ETLantic adopts the Data Transformation Contract Standard (DTCS) as the canonical portable representation of transformation contracts.

DTCS defines what a transformation means. ETLantic provides the Python-first authoring experience and generates DTCS artifacts from typed transformation classes.

The DTCS specification is the normative definition of transformation semantics. This document explains how ETLantic integrates with that specification.


Why ETLantic Uses DTCS

Transformation logic should be portable.

Developers should define a transformation once and reuse it across different execution engines without changing its logical interface.

DTCS provides a vendor-neutral representation of:

  • inputs
  • outputs
  • parameters
  • metadata
  • transformation identity
  • compatibility information

ETLantic treats DTCS as the portable artifact for transformation definitions.


Architectural Relationship

Python Transformation
Transformation
ETLantic
DTCS Artifact
Execution Planning

ETLantic owns the Python API.

DTCS owns the portable transformation representation.


Code-First Workflow

Developers author transformations in Python.

class NormalizeCustomers(Transformation):
    customers: Input[RawCustomer]
    minimum_age: Parameter[int] = 18
    result: Output[Customer]

ETLantic generates the corresponding DTCS artifact.

In a code-first project, the Python class remains the authoring source of truth.


Contract-First Workflow

ETLantic may load existing DTCS artifacts and reconstruct transformation definitions through its public loading APIs.

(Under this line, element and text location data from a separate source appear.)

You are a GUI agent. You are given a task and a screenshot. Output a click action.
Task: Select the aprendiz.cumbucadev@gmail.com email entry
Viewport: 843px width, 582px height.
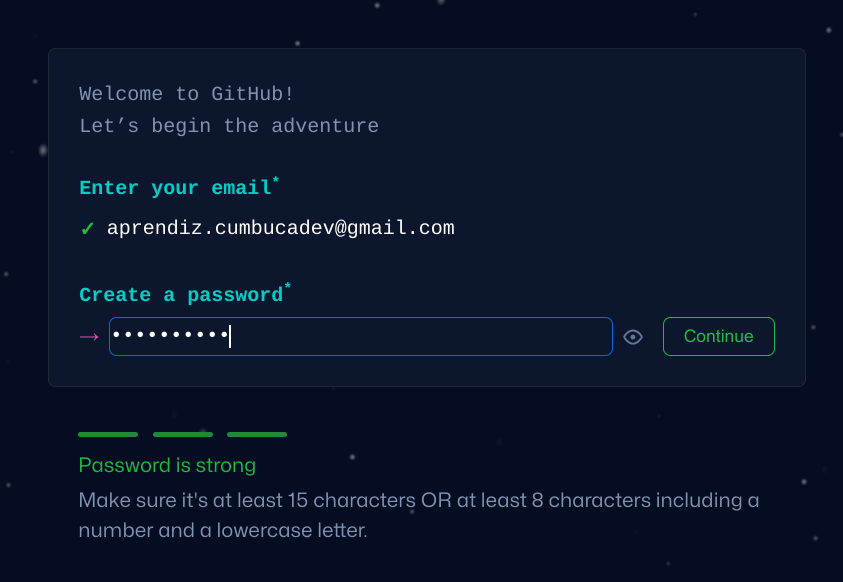pyautogui.click(x=280, y=228)
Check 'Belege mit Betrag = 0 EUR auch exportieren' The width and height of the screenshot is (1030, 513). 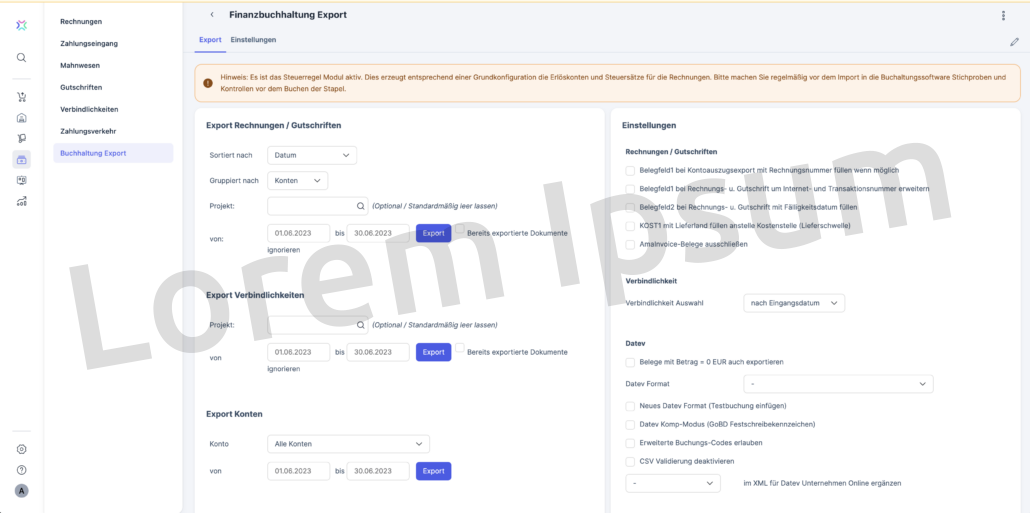pyautogui.click(x=630, y=362)
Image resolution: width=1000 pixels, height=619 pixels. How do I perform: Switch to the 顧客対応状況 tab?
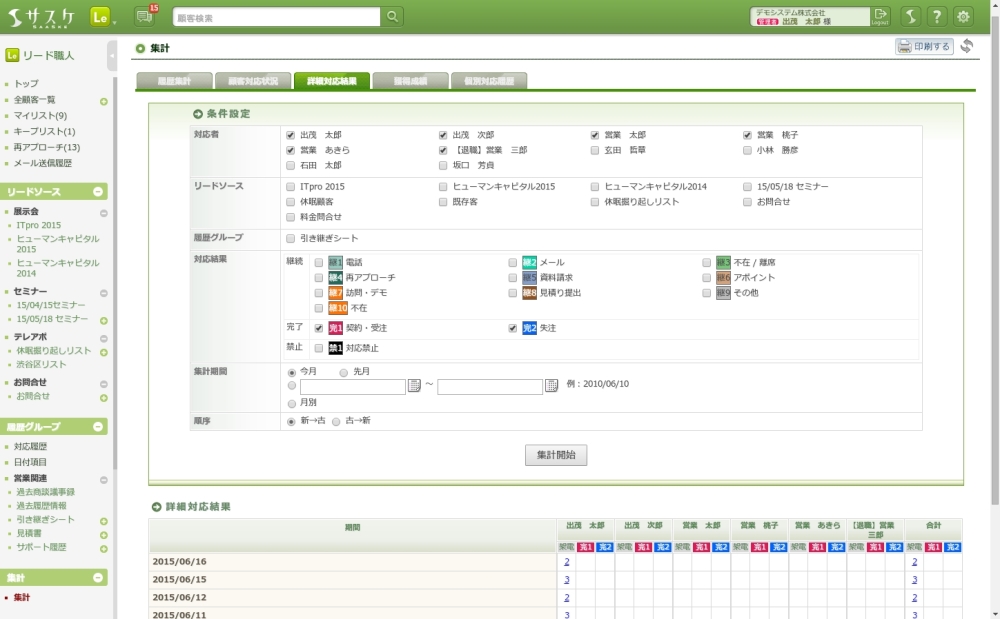(x=260, y=81)
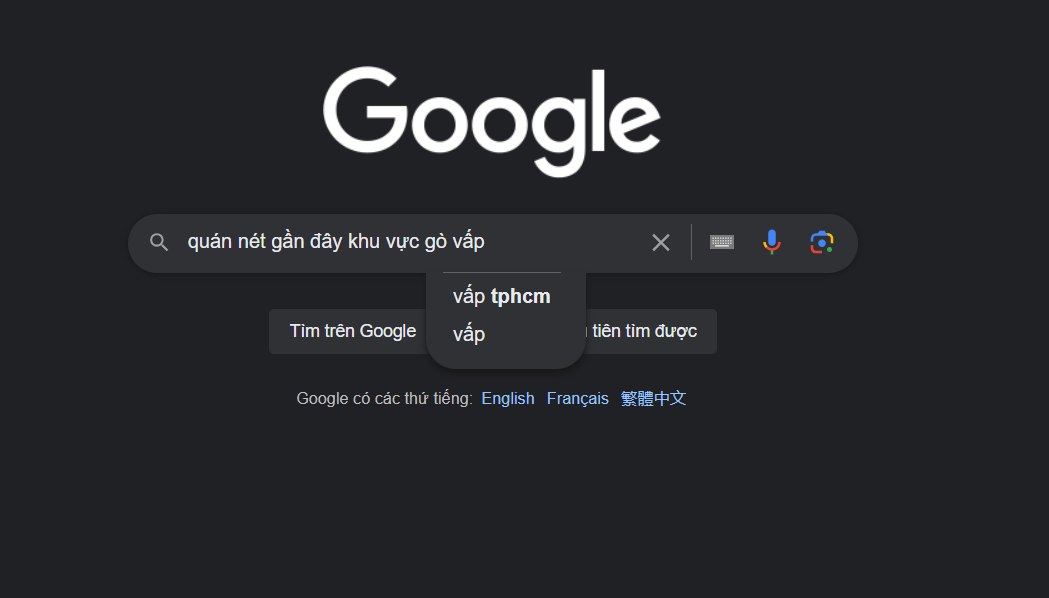The image size is (1049, 598).
Task: Click the "Google có các thứ tiếng:" label
Action: (385, 399)
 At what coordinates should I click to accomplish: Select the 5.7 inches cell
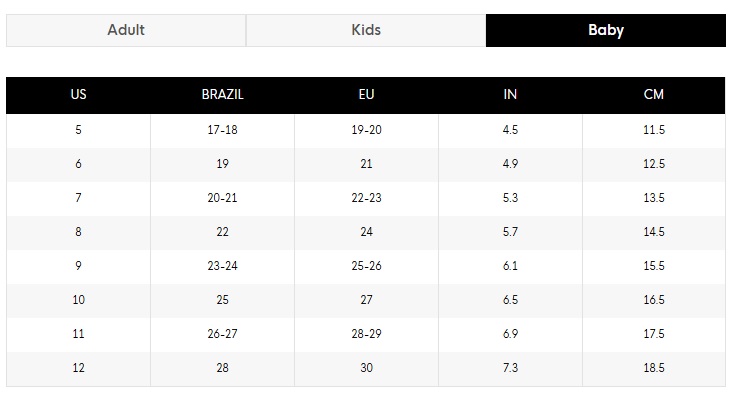coord(510,232)
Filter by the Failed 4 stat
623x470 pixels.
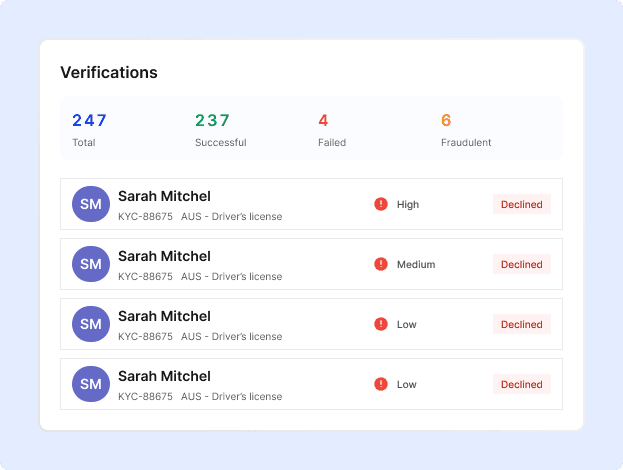tap(332, 130)
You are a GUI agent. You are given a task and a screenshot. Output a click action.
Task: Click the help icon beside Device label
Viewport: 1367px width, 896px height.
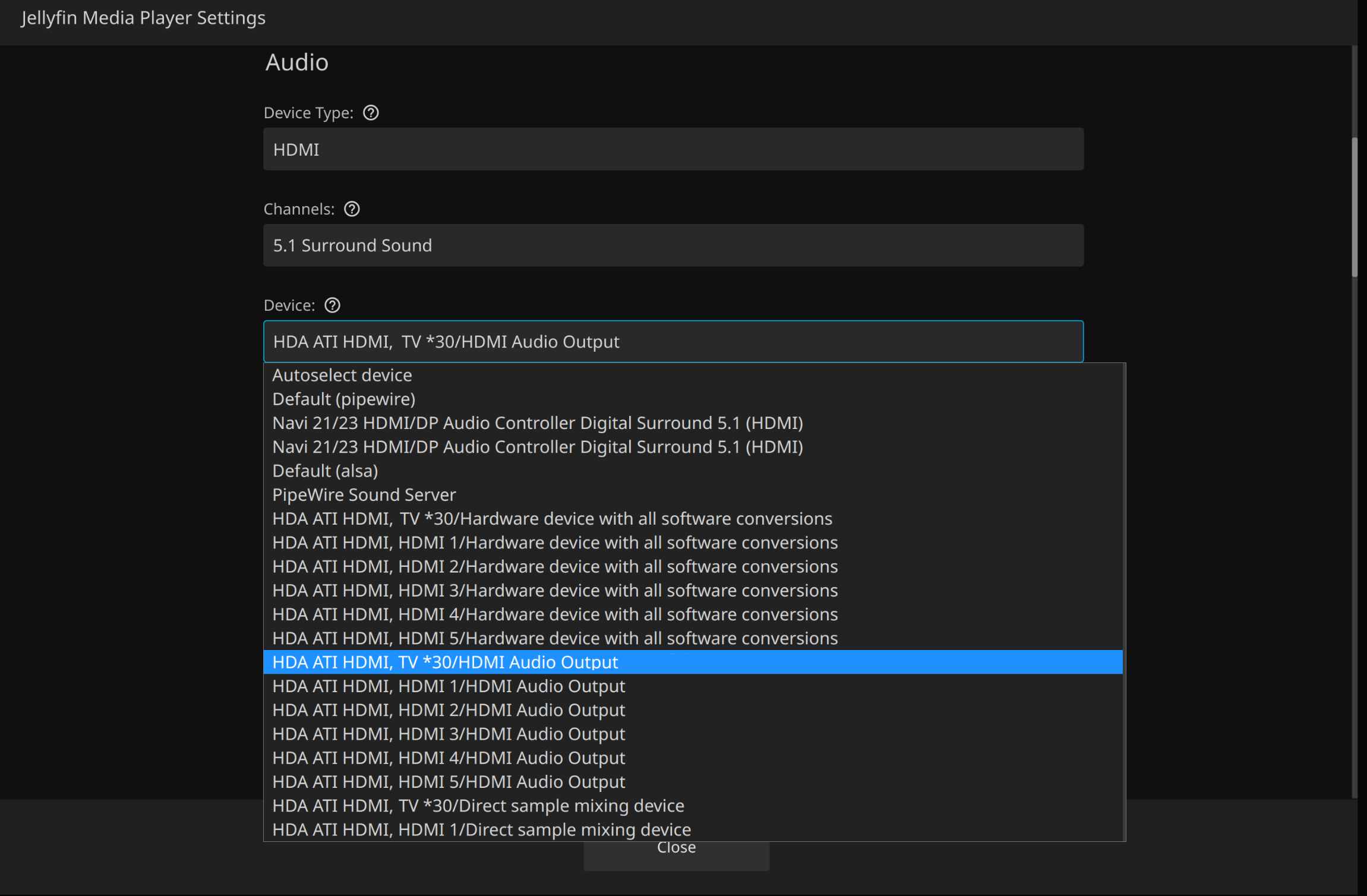332,305
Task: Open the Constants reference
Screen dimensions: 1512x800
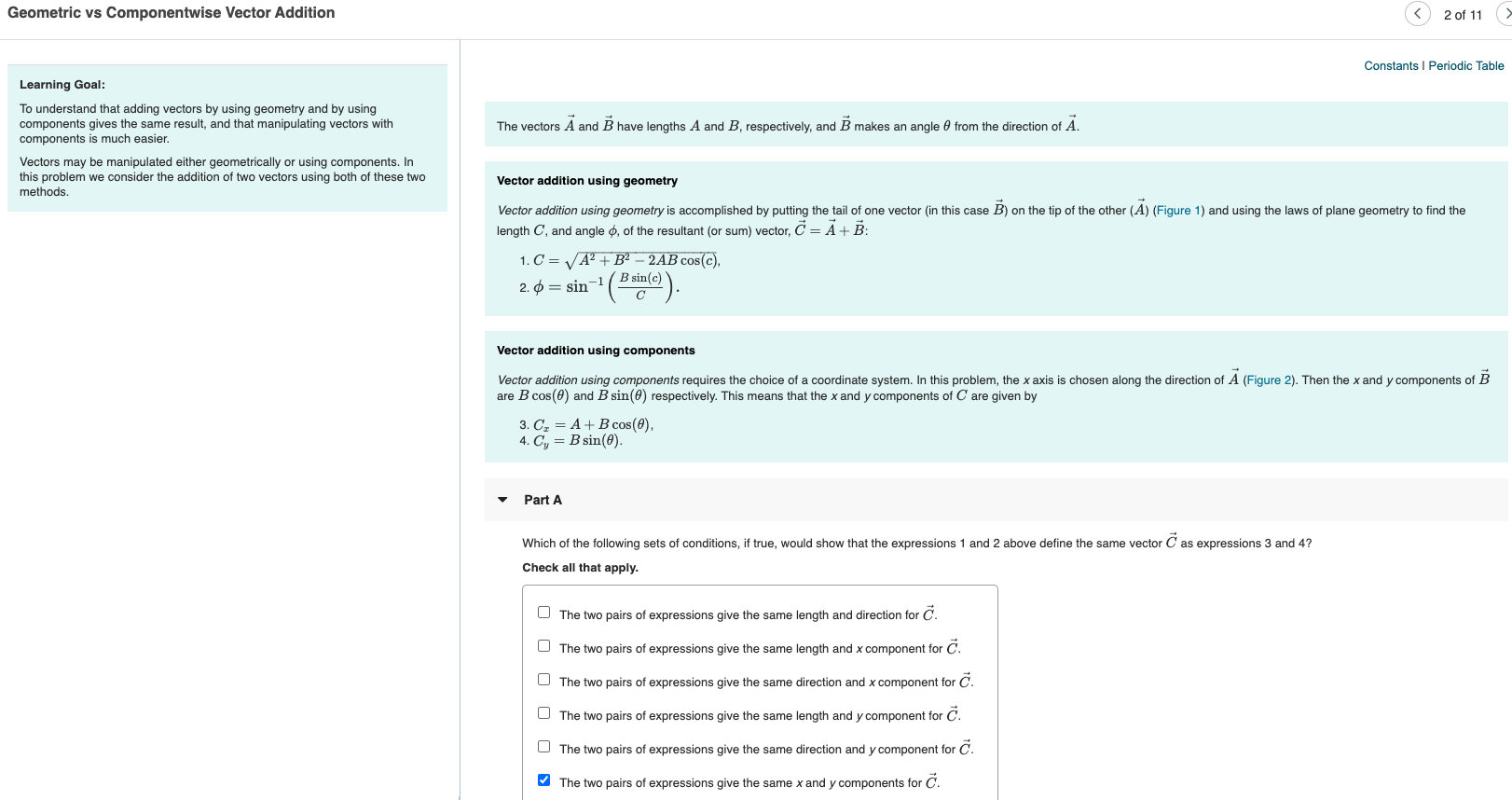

Whether authored in Python or imported from DTCS, transformations participate in planning and validation the same way.


Generated DTCS Artifacts

A transformation may generate:

contracts/
└── transformations/
    └── normalize-customers.dtcs.yaml

Generated artifacts should be deterministic so they can be reviewed in version control and reproduced in CI.


Validation

ETLantic validates transformation contracts before execution.

Examples include:

  • input compatibility
  • output compatibility
  • parameter types
  • implementation signatures
  • required metadata
  • DTCS version compatibility

Planning should fail before execution when required DTCS semantics cannot be satisfied.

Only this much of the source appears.